> **PROBLEM TO SOLVE**
Look through the data that follows and copy each line with the string "agent".

> **MATERIAL SHOWN**
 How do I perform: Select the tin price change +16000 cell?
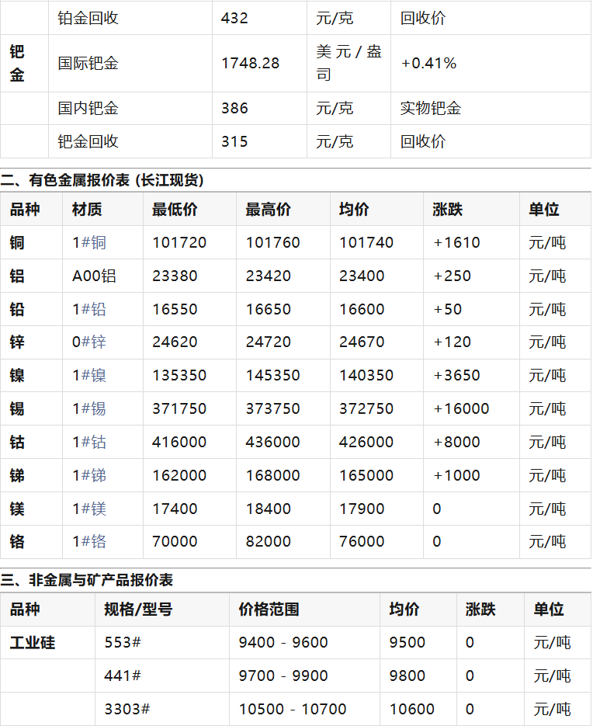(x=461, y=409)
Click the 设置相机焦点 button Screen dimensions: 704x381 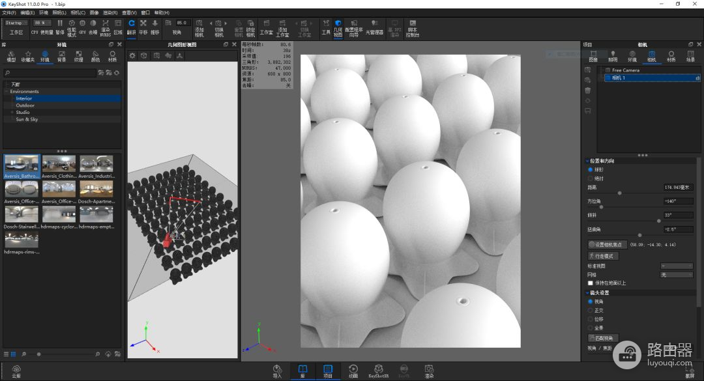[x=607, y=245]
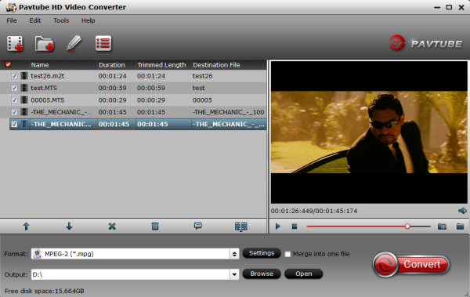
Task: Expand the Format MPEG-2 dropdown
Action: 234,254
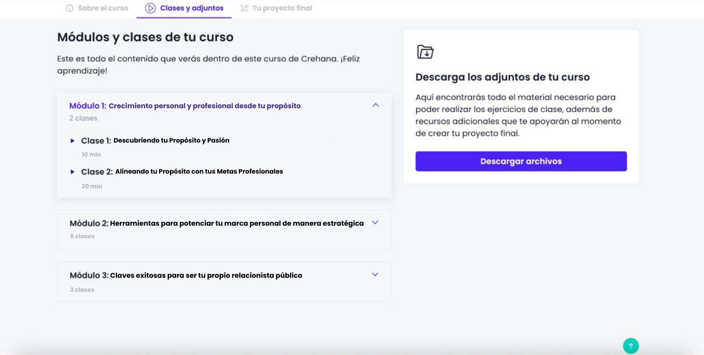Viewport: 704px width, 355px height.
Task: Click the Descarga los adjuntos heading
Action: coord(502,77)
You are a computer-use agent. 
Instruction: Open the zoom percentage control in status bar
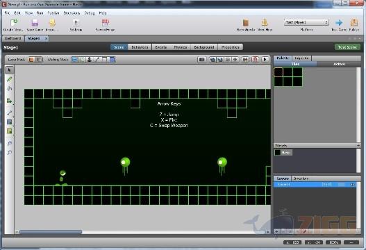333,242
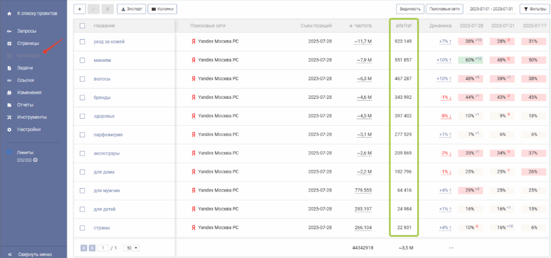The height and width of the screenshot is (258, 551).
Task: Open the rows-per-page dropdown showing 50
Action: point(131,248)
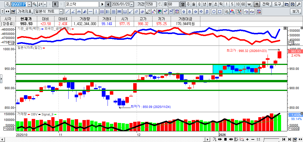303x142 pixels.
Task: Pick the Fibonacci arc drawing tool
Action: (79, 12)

==

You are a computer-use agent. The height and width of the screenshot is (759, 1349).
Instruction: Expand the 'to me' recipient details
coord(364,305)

==

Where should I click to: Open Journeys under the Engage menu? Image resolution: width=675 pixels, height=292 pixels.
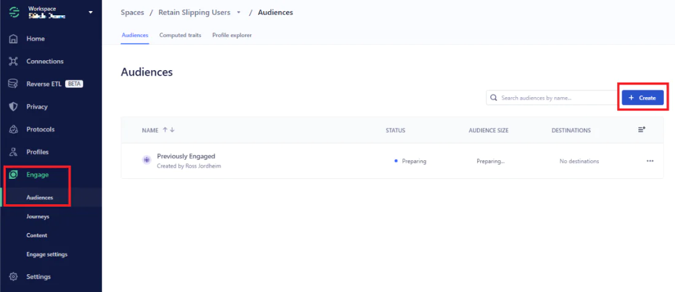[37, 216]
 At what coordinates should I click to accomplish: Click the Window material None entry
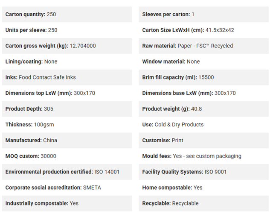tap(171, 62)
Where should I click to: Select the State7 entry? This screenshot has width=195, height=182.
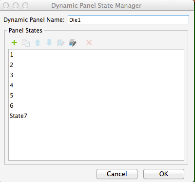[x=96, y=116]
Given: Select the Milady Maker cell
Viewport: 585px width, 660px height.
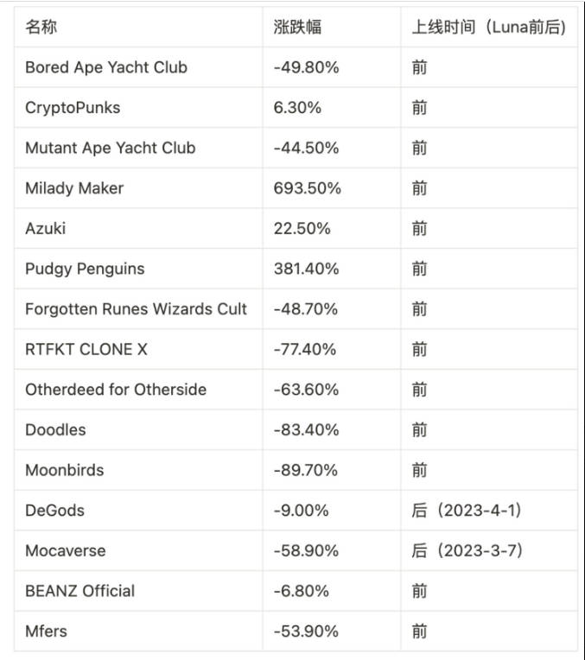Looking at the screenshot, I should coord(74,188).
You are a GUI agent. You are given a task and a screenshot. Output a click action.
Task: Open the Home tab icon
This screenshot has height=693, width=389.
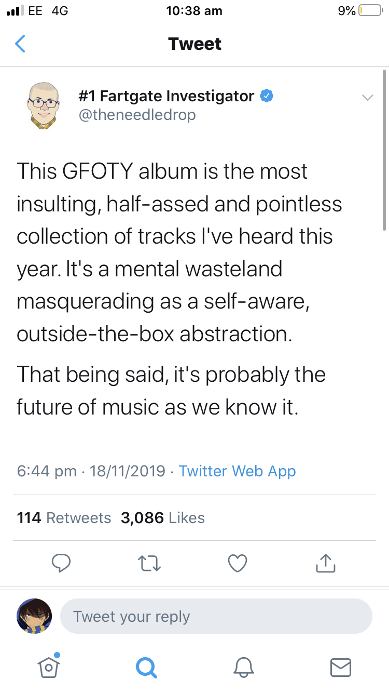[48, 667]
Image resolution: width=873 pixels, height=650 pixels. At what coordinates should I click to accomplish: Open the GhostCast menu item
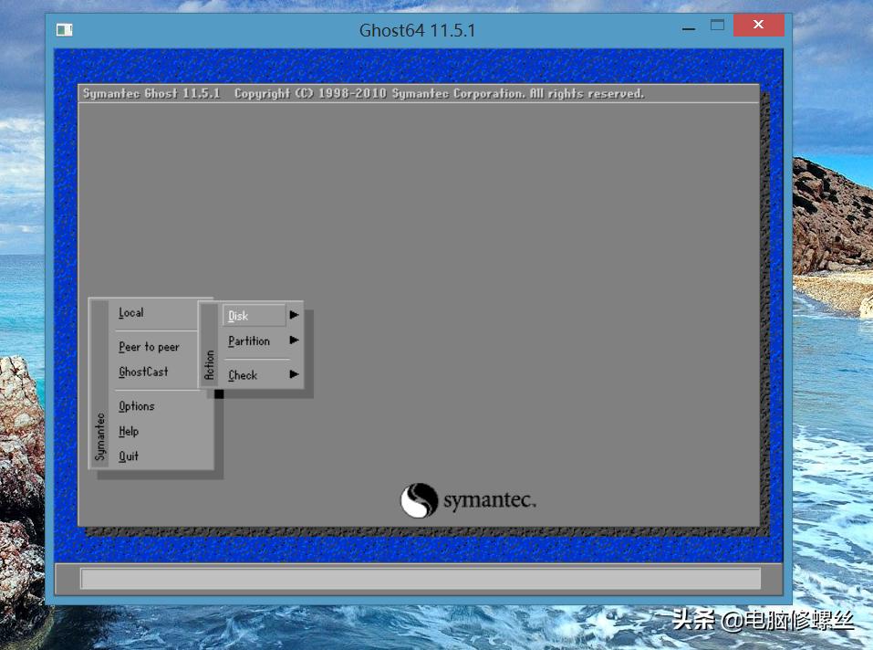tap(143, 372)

> **ANSWER BELOW**
You are a computer-use agent. 
You are a computer-use agent. The height and width of the screenshot is (759, 1349).
You are a GUI agent. You are given a task and a screenshot. Output a click action.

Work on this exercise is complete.